PCR/RFLP analysis of genomic DNA from transfected cells. The 1025-bp amplification product was either digested with XhoI (lanes 3, 5, and 7) or not digested (lanes 2, 4, and 6). LT1-1B1 cell DNA was isolated before transfection (lanes 2 and 3) and after transfection (lanes 4 and 5). Lanes 6 and 7 were derived from control TK6 cell DNA. Lane 1 is the 100-bp molecular weight marker.

FIG. 3.

(A) RT-PCR/RFLP analysis of mRNA-derived HPRT1 cDNA from LT1-1B1 cells transfected with ssSDFs (lanes 2 and 3), LT1-1B1 cells transfected with dsSDFs (lanes 4 and 5), mutant LT1-1B1 controls (lanes 6 and 7), and HPRT wt TK6 cells (lanes 8 and 9).

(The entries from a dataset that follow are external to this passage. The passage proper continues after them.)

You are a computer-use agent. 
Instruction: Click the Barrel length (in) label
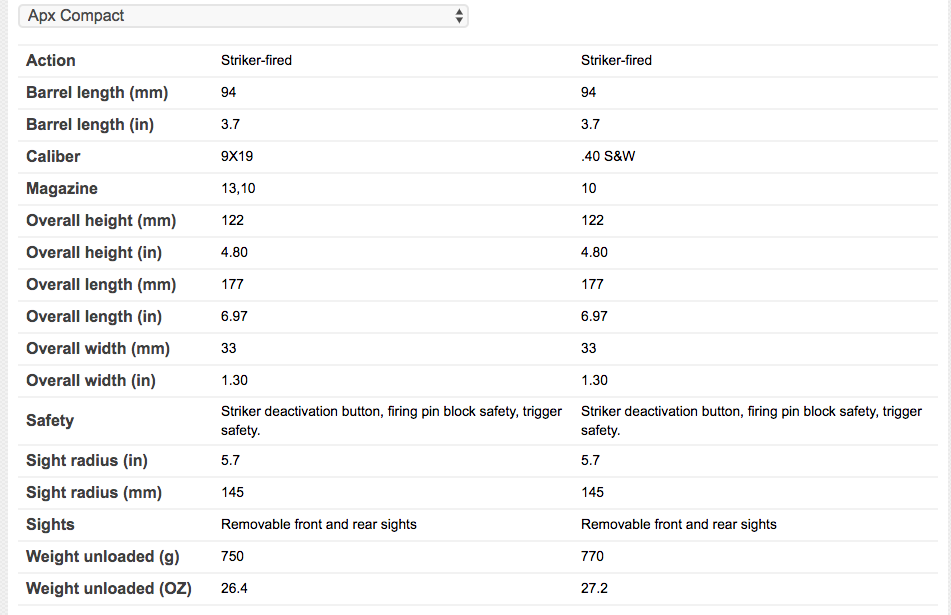[90, 124]
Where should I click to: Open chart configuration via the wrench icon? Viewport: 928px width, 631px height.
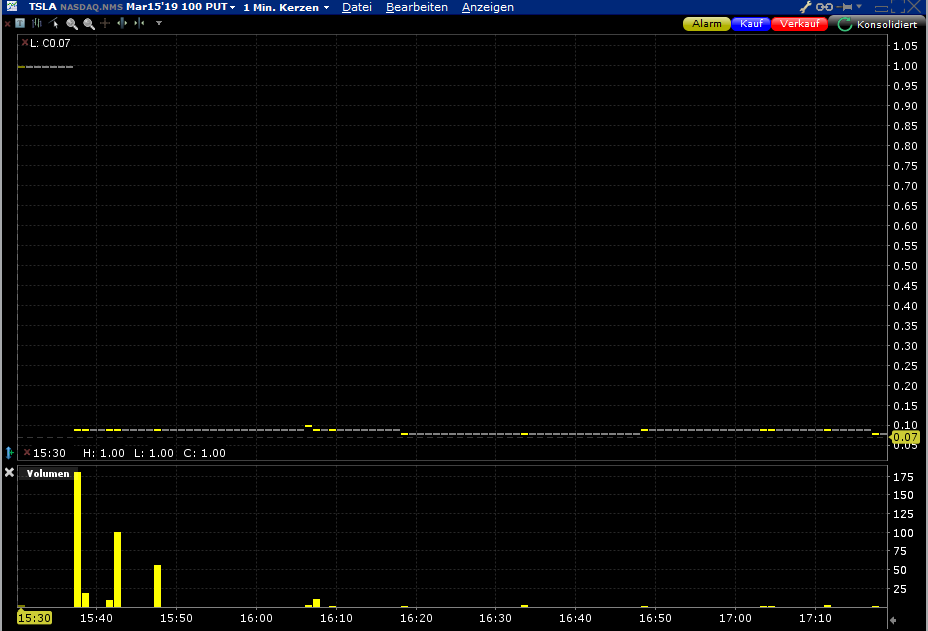(807, 7)
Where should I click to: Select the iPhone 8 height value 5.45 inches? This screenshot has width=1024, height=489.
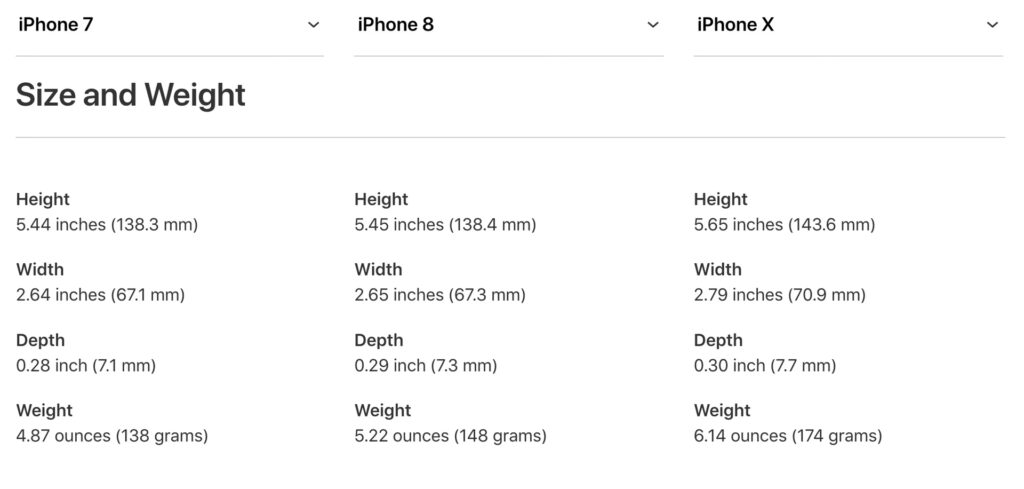coord(445,225)
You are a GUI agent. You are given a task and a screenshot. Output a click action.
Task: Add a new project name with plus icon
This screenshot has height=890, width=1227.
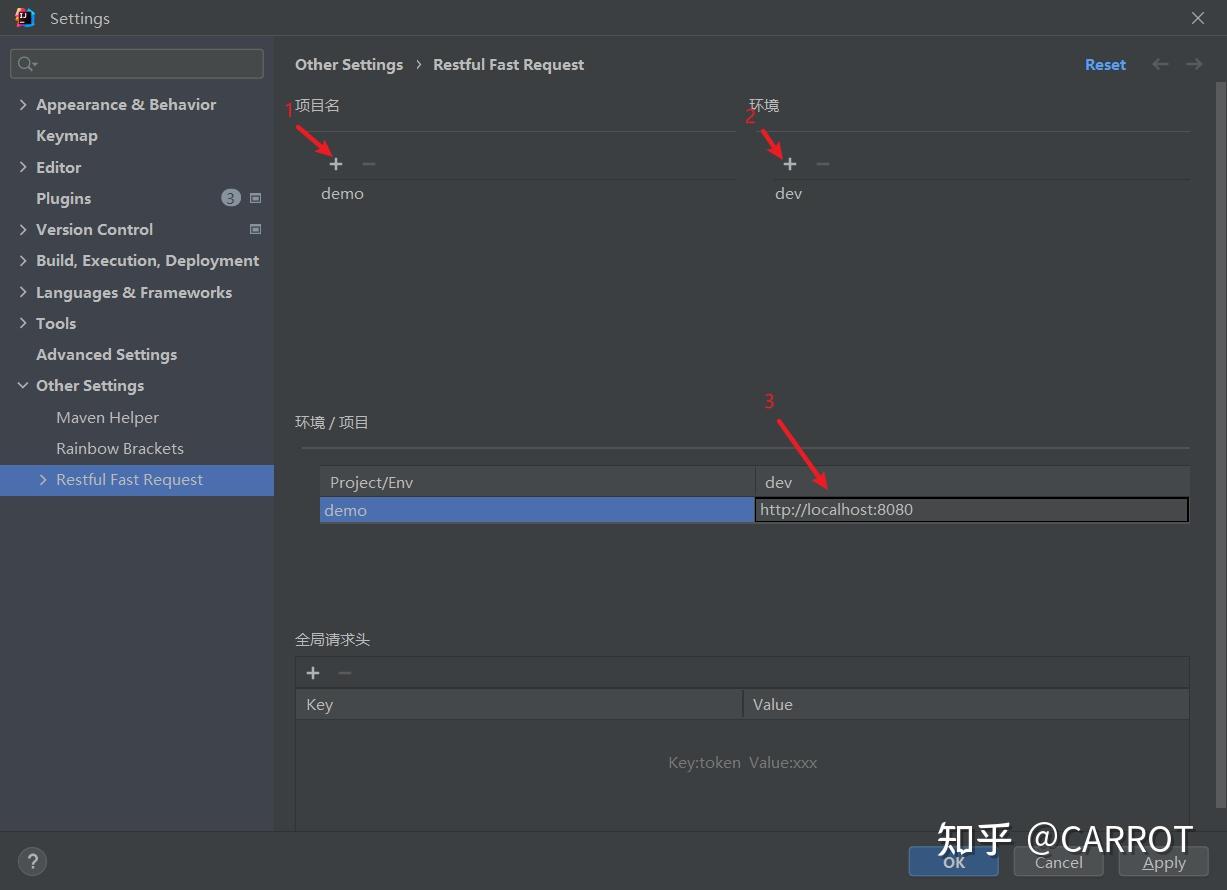click(x=335, y=163)
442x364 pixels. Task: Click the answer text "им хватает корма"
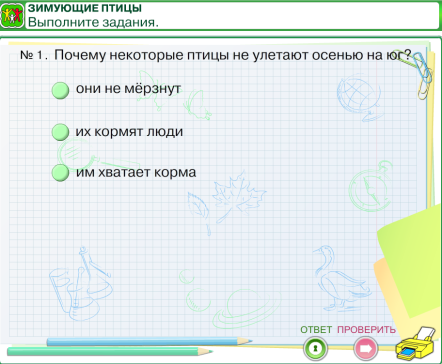point(136,172)
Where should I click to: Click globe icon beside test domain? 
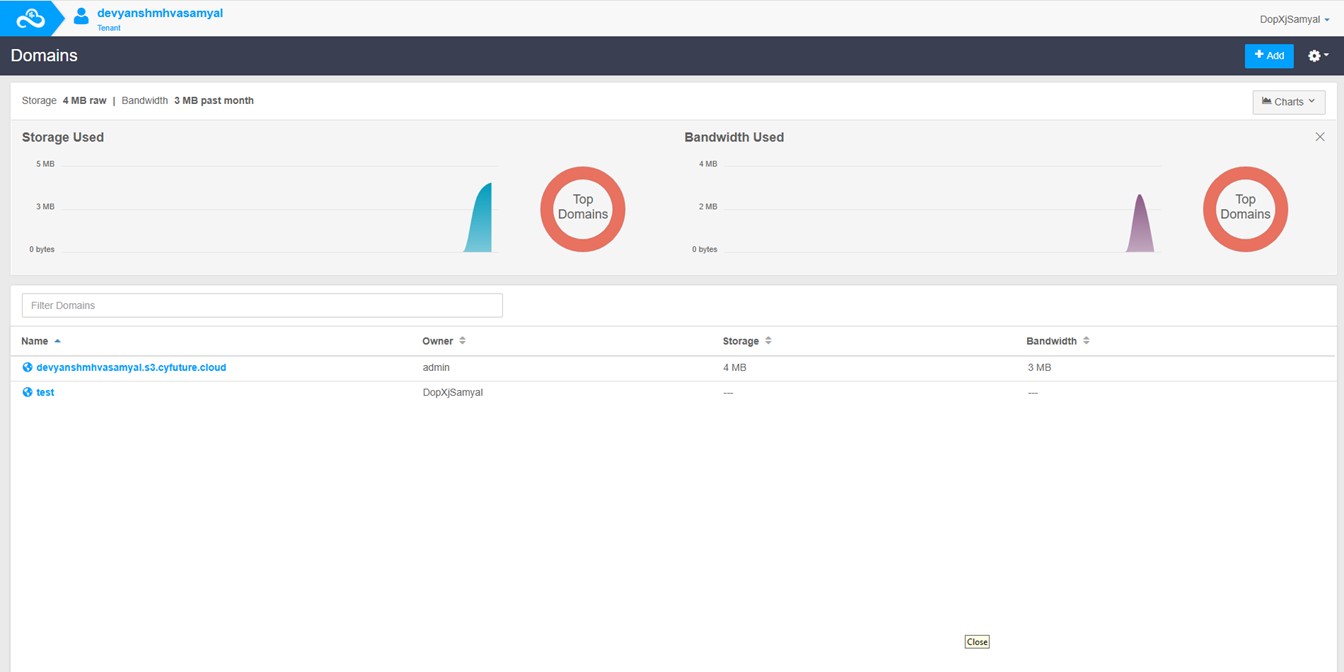(x=27, y=393)
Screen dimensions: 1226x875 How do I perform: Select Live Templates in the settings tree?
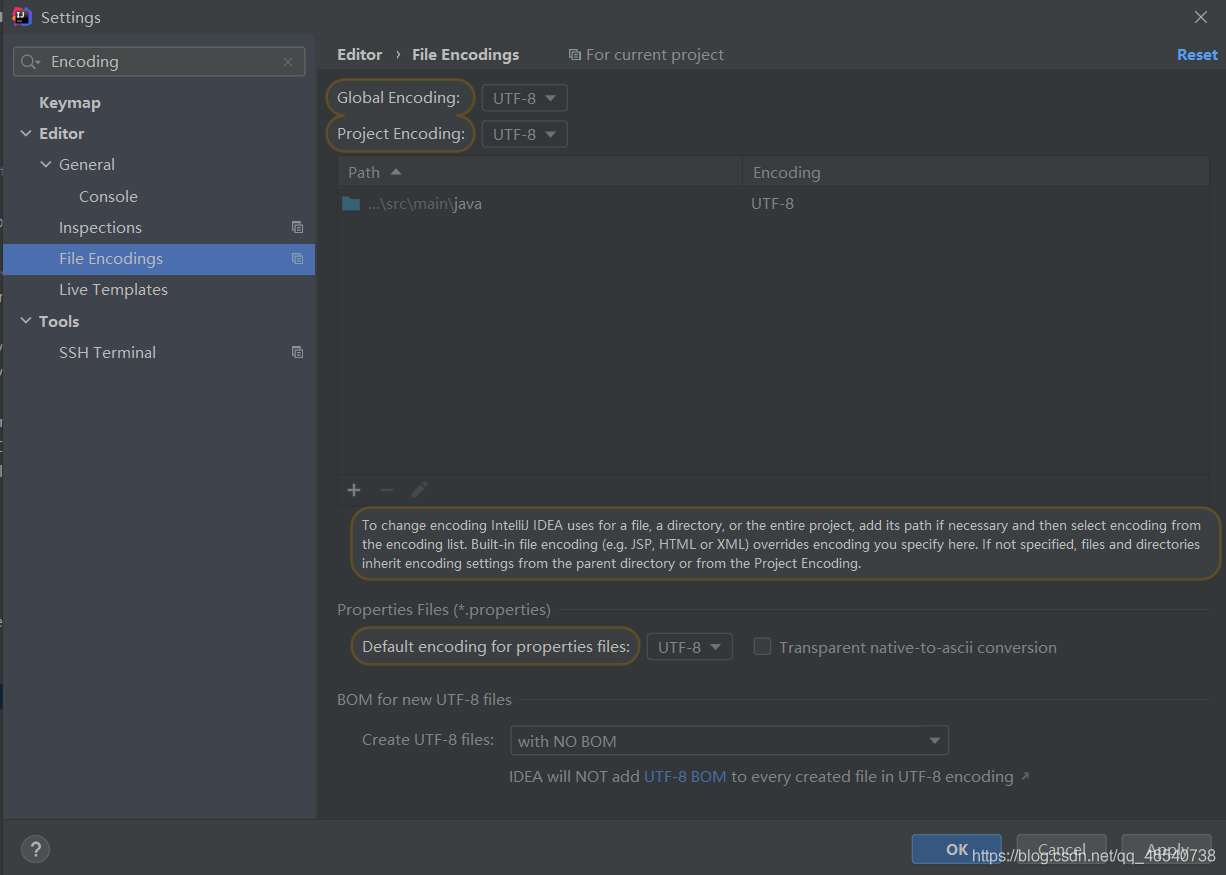click(113, 289)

The 256-bp product from LT1-1B1 cells transfected with ssSDFs (lanes 2 and 3) and from LT1-1B1 cells transfected with dsSDFs (lanes 4 and 5) were digested with XhoI (lanes 2 and 4). Assessment of mRNA from untransfected mutant LT1-1B1 controls (lanes 6 and 7) and HPRT wt TK6 cells (lanes 8 and 9) showed no XhoI digestion of the LT1-1B1 cell cDNA (lane 6) and the expected XhoI cleavage of the TK6 cDNA (lane 8). The RT-PCR products in lanes 3, 5, 7, and 9 are not digested by XhoI and serve as controls. (B) Sequence analysis of the mRNA-derived cDNA.

FIG. 4.

Southern blot hybridization RFLP analysis of genomic HPRT1 digested with TaqI. The blot was hybridized with a 309-bp ³²P-labeled probe. DNAs were as follows: lane 1, untransfected LT1-1B1; lane 2, ssSDF transfected LT1-1B1; lane 3, TK6 cells (normal lymphoblast control); lane 4, K562 (human erythroleukemia cell line, normal control); lane 5, HFL (human fetal liver normal control); and lane 6, lambda HindIII DNA marker. DNA from untransfected LT1-1B1 cells gave a 4173-bp band, while all the DNA derived from HPRT1wt cells and the SFHR corrected cells showed the product bands 2089- and 2084-bp resulting from TaqI digestion at the site of the corrected mutation.

FIG. 5.

Nested PCR analysis of genomic DNA with and without gel purification following transfection with the GFP-SDF. (A) Lanes 1, 3, and 5 show the product of the GFP3/GFP4 amplification using gel purified genomic DNA as a template 1, 2, and 4 weeks post-transfection, respectively. Lack of amplification is in support of the absence of random integration. The quality of genomic DNA was ensured in an independent amplification using primers coding for a known genomic sequence. Lanes 2, 4, and 6 ascertain the gel purified genomic DNA quality with HPRT1 primers (5′-CACAGTTCACTCCAGCCTCA-3′, sense, 5′-CCAGCAGGTCAGCAAAGAAT-3′, antisense) at weeks 1, 2, and 4 post-transfection, respectively. (B) The GFP3/GFP4 PCR analysis of genomic DNA that was not gel purified indicates that the GFP-SDF disappears from the cells as a function of time. Lanes 1–4 indicates the presence of GFP sequences on weeks 1–4 post-transfection, respectively. At 4 weeks post-transfection GFP-SDF could barely be detected.